When I hit the Deactivate button, Facebook asked why I was deactivating. I couldn’t resist the chance to tell them what I thought. I clicked “Other – Please specify” and wrote
“I refuse to be drawn back in to your advertisement riddled echo chamber. I’ve loved the freedom of not being a part of your insipid isolating “community” and expanding my circles without your false, callous, dissociated and impersonal aid.”
… or something to that effect.
I was angry. I was angry my privacy had been violated. I was angry my identity had been taken from me, even though nothing (I know about) had happened with it. It seems like a harmless, incidental act – reactivating my Facebook – but I was livid and I felt so vulnerable. It rattled me in a way I haven’t felt in a very long time.
The next morning, after setting up multiple steps of verification on every single account I have for anything, I recieved a notification.
We have a log in attempt in the United States. Is this you? Yes/No.
I saw red. Anger, vulnerability, scared and icy dread flooded though me again and I clicked no. I reported the incident and changed my password again; silently thanking myself for adding extra verification on EVERYTHING.
Cyber security is not something most people think about on a day to day basis. Which is a scary prospect given the fact most of our lives are lived online, in a cloud, and over some form of digital platform. In talking to some people about being hacked, and having two parents who work in technology and cyber security, it always strikes me as odd that most people are happy having one password for everything. This is incredibly dangerous.
If, for some reason, you have one password for all of your online accounts, one pin number for you cards, phone, and accounts; please, PLEASE change them. I know it’s a pain to remember, but it’s a worthwhile investment.
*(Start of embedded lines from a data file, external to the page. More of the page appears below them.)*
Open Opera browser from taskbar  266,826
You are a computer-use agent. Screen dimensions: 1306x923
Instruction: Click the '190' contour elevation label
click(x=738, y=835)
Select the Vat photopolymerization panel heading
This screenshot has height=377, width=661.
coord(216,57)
I feel like it shouldn’t need to be stated, and we shouldn’t need to be reminded, but one password in a age of ever increasing tech (both bad and good) it’s vital we protect ourselves digitally.
There are a few ways you can prevent or at least hinder any kind of fraudulent activity.
- Have different passwords and pass codes for EVERYTHING.
- Set up 2 or 3 step verification. This means that you have a password, a fingerprint, and potentially a Yes/No verification text sent through to your phone number.
- Encryption keys that give you a once off password every time you log in. You have the password for only a minute, log in, and that’s it. once you log out, the password changes
For most people the first two are sufficient to feel secure and for the most part it often is. There are many more ways to protect yourself online, but it’s worth doing your research. It was an awful feeling – seeing that someone had accessed my accounts – and I wouldn’t wish it upon anyone. Please reset your passwords, rethink your pin numbers, and keep yourself safe.